— RECORDS SHOWN —

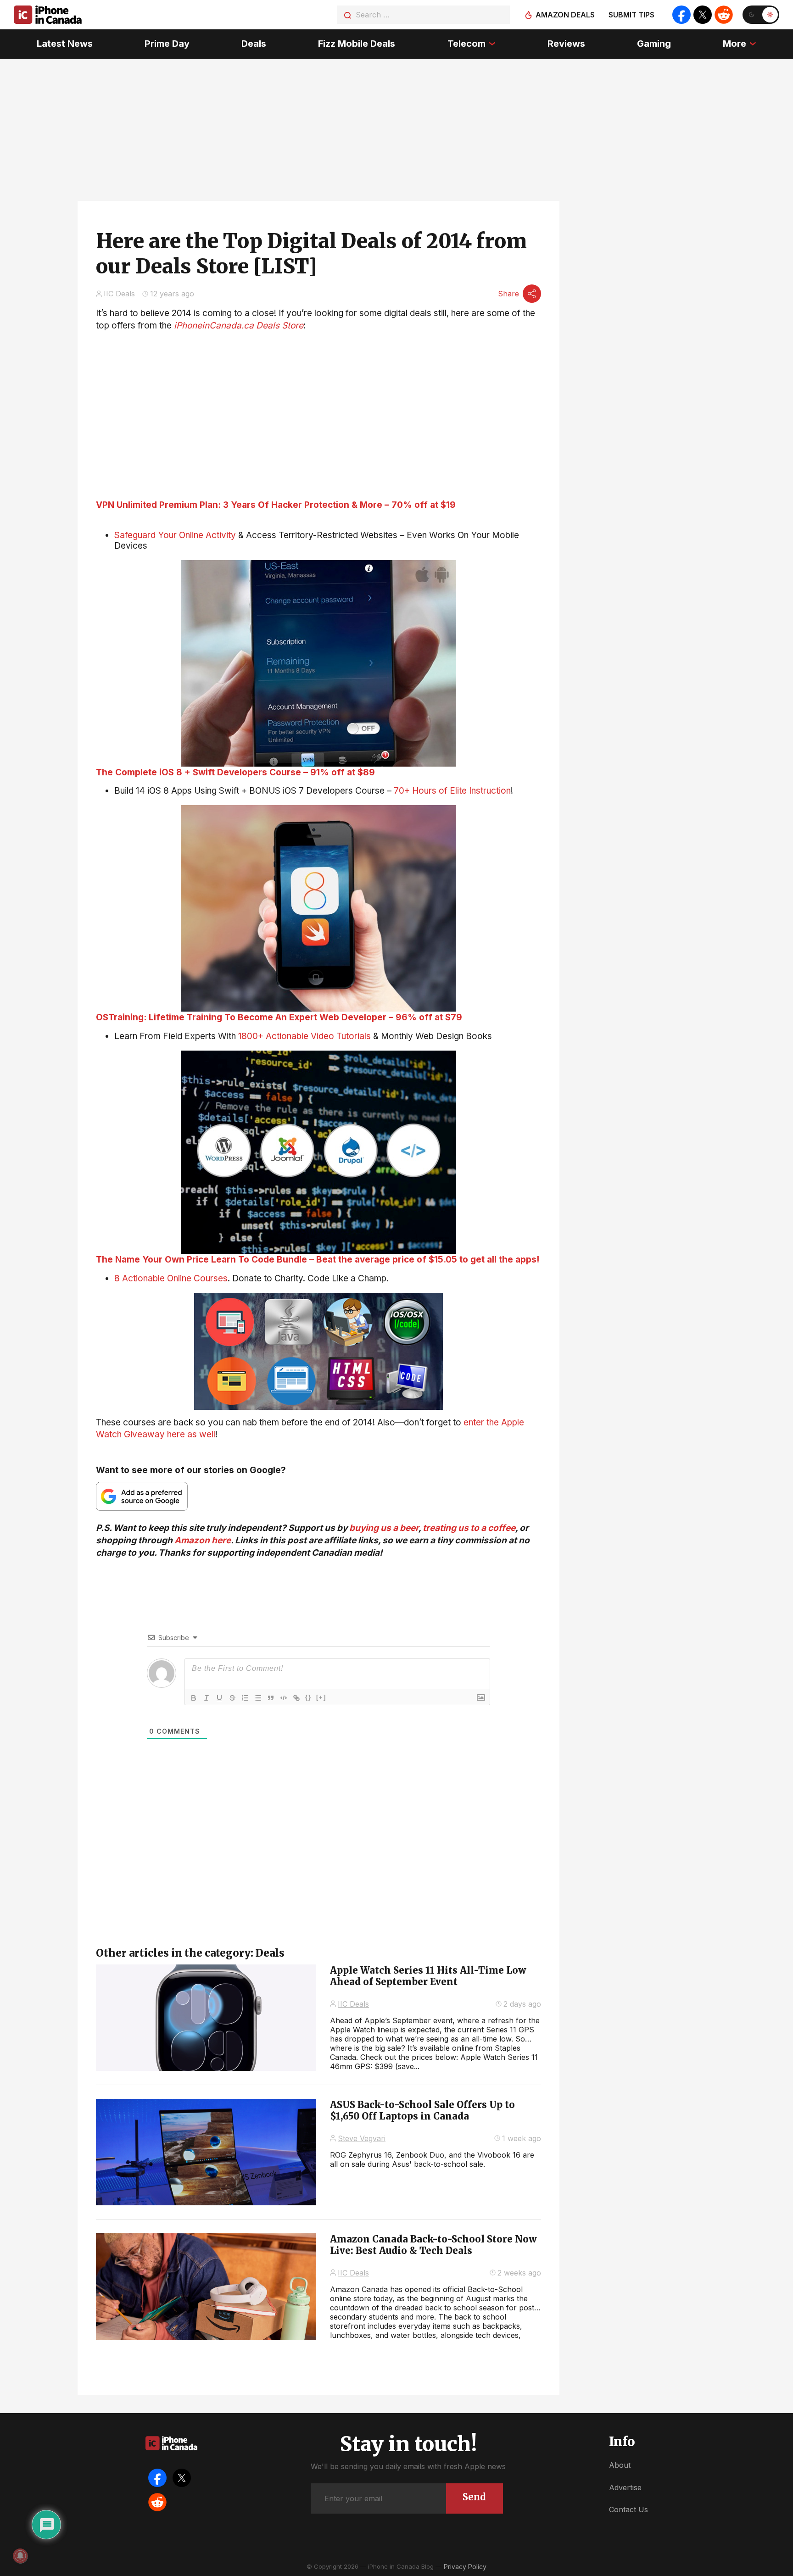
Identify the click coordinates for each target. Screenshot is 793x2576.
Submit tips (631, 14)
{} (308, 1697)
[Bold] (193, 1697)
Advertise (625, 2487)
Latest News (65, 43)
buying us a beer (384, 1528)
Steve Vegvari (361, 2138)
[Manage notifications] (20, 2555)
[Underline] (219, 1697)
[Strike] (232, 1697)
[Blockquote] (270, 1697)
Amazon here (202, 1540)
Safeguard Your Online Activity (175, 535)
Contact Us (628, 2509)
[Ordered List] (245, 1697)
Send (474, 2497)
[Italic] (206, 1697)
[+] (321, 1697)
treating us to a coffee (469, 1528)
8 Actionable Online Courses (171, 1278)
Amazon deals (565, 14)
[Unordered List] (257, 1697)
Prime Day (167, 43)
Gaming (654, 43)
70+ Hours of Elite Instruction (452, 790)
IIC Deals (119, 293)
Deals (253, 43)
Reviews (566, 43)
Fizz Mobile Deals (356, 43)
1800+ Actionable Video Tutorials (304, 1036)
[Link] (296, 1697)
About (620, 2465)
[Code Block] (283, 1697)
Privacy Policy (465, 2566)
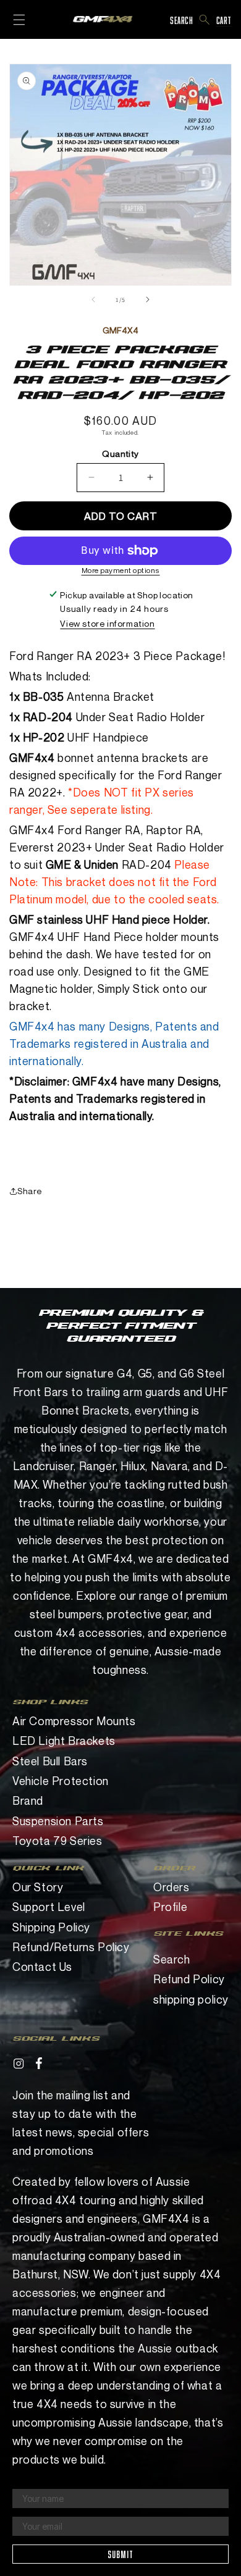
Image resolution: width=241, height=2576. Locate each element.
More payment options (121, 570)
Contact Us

— PROMPT —
Select all lines with the word "each" from the entries above.

— WRITTEN SOLUTION —
Identify the click coordinates for each target. Screenshot is 793x2576.
Image resolution: width=241, height=2576. Locate each element.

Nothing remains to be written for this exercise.